Search the entries for the word "computer" and pull out each line that has it.

*Stored data:*
● ● ● ●
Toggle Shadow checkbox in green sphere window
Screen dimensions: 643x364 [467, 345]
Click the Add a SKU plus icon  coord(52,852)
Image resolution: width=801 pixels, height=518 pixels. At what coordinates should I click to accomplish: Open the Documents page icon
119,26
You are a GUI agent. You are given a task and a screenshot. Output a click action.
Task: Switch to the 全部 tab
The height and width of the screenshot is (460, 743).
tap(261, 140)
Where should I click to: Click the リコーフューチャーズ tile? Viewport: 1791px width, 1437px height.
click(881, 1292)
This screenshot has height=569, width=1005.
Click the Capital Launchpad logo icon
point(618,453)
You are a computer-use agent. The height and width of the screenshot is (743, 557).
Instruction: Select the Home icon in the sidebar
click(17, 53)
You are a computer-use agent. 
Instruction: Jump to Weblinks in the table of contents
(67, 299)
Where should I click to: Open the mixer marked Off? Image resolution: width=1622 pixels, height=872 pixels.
● ● ● ●
*Task result:*
You are a computer-use agent. The height and width of the screenshot is (743, 557).
You are a computer-use agent. 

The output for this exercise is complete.